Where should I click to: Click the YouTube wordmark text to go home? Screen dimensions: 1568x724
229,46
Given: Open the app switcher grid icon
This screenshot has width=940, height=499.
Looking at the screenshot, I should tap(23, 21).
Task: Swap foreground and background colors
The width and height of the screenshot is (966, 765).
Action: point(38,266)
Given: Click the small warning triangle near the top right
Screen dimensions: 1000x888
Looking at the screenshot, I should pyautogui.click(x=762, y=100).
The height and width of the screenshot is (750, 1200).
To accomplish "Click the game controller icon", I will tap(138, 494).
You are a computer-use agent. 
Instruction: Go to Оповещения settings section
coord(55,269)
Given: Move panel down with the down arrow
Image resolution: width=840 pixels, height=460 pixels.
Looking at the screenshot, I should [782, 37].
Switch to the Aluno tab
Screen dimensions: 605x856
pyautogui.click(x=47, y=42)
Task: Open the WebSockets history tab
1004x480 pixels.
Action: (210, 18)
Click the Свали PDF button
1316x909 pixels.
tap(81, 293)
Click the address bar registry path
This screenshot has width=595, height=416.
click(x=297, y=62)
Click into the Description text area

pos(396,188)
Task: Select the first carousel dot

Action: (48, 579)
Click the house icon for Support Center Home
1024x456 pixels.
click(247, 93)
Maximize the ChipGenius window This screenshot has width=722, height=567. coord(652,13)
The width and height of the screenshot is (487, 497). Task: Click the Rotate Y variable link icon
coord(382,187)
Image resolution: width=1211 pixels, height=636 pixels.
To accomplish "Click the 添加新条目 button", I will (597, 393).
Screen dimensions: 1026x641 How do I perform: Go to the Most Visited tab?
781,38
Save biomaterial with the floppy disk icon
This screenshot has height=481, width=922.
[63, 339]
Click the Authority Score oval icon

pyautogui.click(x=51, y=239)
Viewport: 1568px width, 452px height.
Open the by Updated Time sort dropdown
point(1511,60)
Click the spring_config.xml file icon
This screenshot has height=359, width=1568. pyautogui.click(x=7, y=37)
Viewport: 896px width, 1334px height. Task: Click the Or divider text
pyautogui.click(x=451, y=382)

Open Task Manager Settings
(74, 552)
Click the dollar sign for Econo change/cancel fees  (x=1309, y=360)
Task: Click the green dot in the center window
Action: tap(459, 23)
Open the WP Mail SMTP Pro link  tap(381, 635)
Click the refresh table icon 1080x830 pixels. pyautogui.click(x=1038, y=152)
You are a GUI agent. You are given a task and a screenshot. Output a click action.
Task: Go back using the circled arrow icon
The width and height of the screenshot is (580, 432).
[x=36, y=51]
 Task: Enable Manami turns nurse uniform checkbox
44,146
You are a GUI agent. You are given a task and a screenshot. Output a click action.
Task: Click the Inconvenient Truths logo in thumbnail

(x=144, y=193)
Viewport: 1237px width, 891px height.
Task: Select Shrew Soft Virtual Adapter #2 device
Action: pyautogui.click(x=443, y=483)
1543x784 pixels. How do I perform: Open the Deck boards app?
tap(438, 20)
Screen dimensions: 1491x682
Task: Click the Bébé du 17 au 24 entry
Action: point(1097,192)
━━━━
* [PROBLEM REQUIREMENTS]: Print every line of the material above exactly.

* [ANSWER TO THIS EXERCISE]:
Where should I click to: Click the YouTube wordmark text to go home? Screen dimensions: 1568x724
229,46
Given: Open the app switcher grid icon
This screenshot has width=940, height=499.
Looking at the screenshot, I should tap(23, 21).
Task: Swap foreground and background colors
The width and height of the screenshot is (966, 765).
Action: point(38,266)
Given: Click the small warning triangle near the top right
Screen dimensions: 1000x888
Looking at the screenshot, I should pyautogui.click(x=762, y=100).
The height and width of the screenshot is (750, 1200).
To accomplish "Click the game controller icon", I will tap(138, 494).
You are a computer-use agent. 
Instruction: Go to Оповещения settings section
coord(55,269)
Given: Move panel down with the down arrow
Image resolution: width=840 pixels, height=460 pixels.
Looking at the screenshot, I should [782, 37].
Switch to the Aluno tab
Screen dimensions: 605x856
pyautogui.click(x=47, y=42)
Task: Open the WebSockets history tab
1004x480 pixels.
Action: (210, 18)
Click the Свали PDF button
1316x909 pixels.
tap(81, 293)
Click the address bar registry path
This screenshot has width=595, height=416.
click(x=297, y=62)
Click into the Description text area

pos(396,188)
Task: Select the first carousel dot

Action: (48, 579)
Click the house icon for Support Center Home
1024x456 pixels.
click(247, 93)
Maximize the ChipGenius window This screenshot has width=722, height=567. coord(652,13)
The width and height of the screenshot is (487, 497). Task: Click the Rotate Y variable link icon
coord(382,187)
Image resolution: width=1211 pixels, height=636 pixels.
To accomplish "Click the 添加新条目 button", I will (597, 393).
Screen dimensions: 1026x641 How do I perform: Go to the Most Visited tab?
781,38
Save biomaterial with the floppy disk icon
This screenshot has height=481, width=922.
[63, 339]
Click the Authority Score oval icon

pyautogui.click(x=51, y=239)
Viewport: 1568px width, 452px height.
Open the by Updated Time sort dropdown
point(1511,60)
Click the spring_config.xml file icon
This screenshot has height=359, width=1568. pyautogui.click(x=7, y=37)
Viewport: 896px width, 1334px height. Task: Click the Or divider text
pyautogui.click(x=451, y=382)

Open Task Manager Settings
(74, 552)
Click the dollar sign for Econo change/cancel fees  (x=1309, y=360)
Task: Click the green dot in the center window
Action: tap(459, 23)
Open the WP Mail SMTP Pro link  tap(381, 635)
Click the refresh table icon 1080x830 pixels. pyautogui.click(x=1038, y=152)
You are a GUI agent. You are given a task and a screenshot. Output a click action.
Task: Go back using the circled arrow icon
The width and height of the screenshot is (580, 432).
[x=36, y=51]
 Task: Enable Manami turns nurse uniform checkbox
44,146
You are a GUI agent. You are given a task and a screenshot. Output a click action.
Task: Click the Inconvenient Truths logo in thumbnail

(x=144, y=193)
Viewport: 1237px width, 891px height.
Task: Select Shrew Soft Virtual Adapter #2 device
Action: pyautogui.click(x=443, y=483)
1543x784 pixels. How do I perform: Open the Deck boards app?
tap(438, 20)
Screen dimensions: 1491x682
Task: Click the Bébé du 17 au 24 entry
Action: point(1097,192)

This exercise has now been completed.